All together we spend a lot of money. But somehow when it comes to the work that artists such as writers and musicians do, some people don’t think they should have to pay.

That’s not the fault of readers. If something’s offered for free, why not take advantage of it?

(Before I continue, you may say what about libraries. Books from libraries are not really ‘free’. The books are purchased at a fair price from money that comes out of the public purse. Plus, in Canada anyway, authors are compensated to some degree by PLR.)

Sure publishers and authors sometimes give away books as loss leaders, to entice new customers, as contests to reward faithful readers. Same as any industry. Enter a contest and you might win a car! Doesn’t mean you can pop down to your local used car lot any time you want and drive away with a FREE CAR!

There has been a trend lately to give books away free willy-nilly. You can find entire lists on Amazon of free books. Many of these books are being put up for free by desperate authors hoping that the right agent or publisher will happen upon it and it will become THE NEXT BIG THING. (Aside, do you really think good agents are looking for another slush pile?)

In 2014 Romantic Times worked with Smashwords to give every conference attendee a thumb drive containing – wait for it – 342 free books. This year, they are going to do the same at Boucheron. Smashwords sent emails to authors attending the conference to tell them they can send in up to three of their books. Sisters in Crime sent the same email to all of its members, whether attending the conference or not. Potentially, this thumb drive will contain hundreds of FREE BOOKS! A years worth of reading!

Smashwords, of course, is promoting their brand by offering other people’s work for free. How kind of them. But, I hear you shout, the authors get exposure.

In my opinion, all this sort of thing does is devalue the worth of a book. Why pay for something if it’s being offered for free?

Turning that argument around, why spend a year of your life writing something if it’s worth nothing? Monetarily, speaking worth nothing to you, nothing to your readers. In non-monetary terms it may be worth a lot to the author, but not many people can live on satisfaction alone.

It’s no secret that author’s incomes have decreased dramatically over the last twenty years. By some estimates 50%.
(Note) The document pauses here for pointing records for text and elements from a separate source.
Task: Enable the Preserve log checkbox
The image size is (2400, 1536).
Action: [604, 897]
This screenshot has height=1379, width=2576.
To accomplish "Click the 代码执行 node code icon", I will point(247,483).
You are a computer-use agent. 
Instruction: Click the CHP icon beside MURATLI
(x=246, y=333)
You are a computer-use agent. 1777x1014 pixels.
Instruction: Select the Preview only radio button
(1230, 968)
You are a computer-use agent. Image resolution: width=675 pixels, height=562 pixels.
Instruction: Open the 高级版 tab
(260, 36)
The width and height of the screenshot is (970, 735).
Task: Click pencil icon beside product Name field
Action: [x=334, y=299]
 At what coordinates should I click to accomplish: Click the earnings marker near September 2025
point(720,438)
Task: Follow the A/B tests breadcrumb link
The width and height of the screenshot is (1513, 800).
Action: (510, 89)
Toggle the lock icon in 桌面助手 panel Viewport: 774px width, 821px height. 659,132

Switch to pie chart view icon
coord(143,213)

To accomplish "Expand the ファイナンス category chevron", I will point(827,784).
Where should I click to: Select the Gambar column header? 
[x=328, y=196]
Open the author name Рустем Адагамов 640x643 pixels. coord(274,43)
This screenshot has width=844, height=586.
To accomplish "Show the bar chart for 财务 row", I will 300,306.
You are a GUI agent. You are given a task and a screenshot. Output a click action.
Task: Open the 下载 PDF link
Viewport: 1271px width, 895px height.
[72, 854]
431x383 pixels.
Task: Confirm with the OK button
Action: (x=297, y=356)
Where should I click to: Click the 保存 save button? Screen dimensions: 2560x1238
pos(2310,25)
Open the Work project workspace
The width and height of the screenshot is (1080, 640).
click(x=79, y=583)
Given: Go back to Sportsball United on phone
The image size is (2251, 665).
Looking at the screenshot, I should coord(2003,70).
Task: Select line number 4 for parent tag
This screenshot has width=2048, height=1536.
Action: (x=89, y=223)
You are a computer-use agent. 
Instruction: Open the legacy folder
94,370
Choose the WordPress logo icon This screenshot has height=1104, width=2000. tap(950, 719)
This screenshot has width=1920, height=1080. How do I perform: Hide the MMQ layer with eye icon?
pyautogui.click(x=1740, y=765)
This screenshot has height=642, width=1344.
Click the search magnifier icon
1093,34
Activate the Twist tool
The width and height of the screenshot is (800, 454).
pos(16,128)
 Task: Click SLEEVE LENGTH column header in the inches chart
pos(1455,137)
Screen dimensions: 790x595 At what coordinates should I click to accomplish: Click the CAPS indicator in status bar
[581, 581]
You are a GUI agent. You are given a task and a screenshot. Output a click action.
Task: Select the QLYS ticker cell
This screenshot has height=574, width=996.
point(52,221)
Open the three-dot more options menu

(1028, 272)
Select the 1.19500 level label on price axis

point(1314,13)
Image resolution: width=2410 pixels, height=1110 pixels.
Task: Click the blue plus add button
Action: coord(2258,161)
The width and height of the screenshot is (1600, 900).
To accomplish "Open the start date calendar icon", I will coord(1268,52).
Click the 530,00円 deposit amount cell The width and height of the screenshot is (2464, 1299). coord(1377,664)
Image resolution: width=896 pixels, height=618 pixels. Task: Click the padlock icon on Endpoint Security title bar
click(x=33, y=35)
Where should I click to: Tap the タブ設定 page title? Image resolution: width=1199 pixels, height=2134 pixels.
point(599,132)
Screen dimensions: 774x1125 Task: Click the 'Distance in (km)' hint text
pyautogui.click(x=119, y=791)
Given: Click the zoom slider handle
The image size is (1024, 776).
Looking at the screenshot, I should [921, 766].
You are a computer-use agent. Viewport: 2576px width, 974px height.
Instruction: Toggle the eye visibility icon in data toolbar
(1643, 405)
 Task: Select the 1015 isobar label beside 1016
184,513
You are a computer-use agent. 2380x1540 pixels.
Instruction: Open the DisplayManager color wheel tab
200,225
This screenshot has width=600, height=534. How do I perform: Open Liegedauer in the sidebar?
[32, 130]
Do we really want a world where books are written by those who can afford not to have paying work, consider it a hobby, or drive themselves deep into debt?

If you are an author, ask yourself, what is the VALUE of this work I do.

If you are a reader, ask yourself, what is the VALUE of literature.

And then pay, or charge, accordingly.

Note: I've discussed this before,when I was asked to be the unpaid guest speaker at a ticketed event by a for-profit company, and GIVE everyone of the attendees one of my books. Same principal. Here's the link:


Melodie Campbell said...

Very well put. Five years ago, we worried about the lesser price of ebooks affecting our bottom line. Then we worried about piracy, which is so easy with an ebook. But no one dreamed back then that a 2.99, 4.99 book would be given away for zero, even temporarily. One has to worry that so many books given away for free will not only affect sales; it will force the price of other books down even more.

Sybil Johnson said...

Well said. When I received the email regarding the books on flashdrives for Bouchercon, I stared at it for several minutes wondering why any author would contribute to it. Okay, maybe if I had 20 books under my belt, I might consider contributing one of the older ones to it, but I don't. I only have 1 with a second coming out soon. I just don't see the upside for authors. For publishers, maybe.

Vicki Delany said...

Sybil, I have 19 published books under my belt. I won't be contributing any of them.

Donis Casey said...

Vicki, I ask myself such questions every day of my life. I sometimes wish for a return of the Renaissance and some enlightened literary patron who will be happy to pay me 100K a year to write the books that please me. Know anybody like that?

Rick Blechta said...

Thanks for writing this post, Vicki. It needed to be said.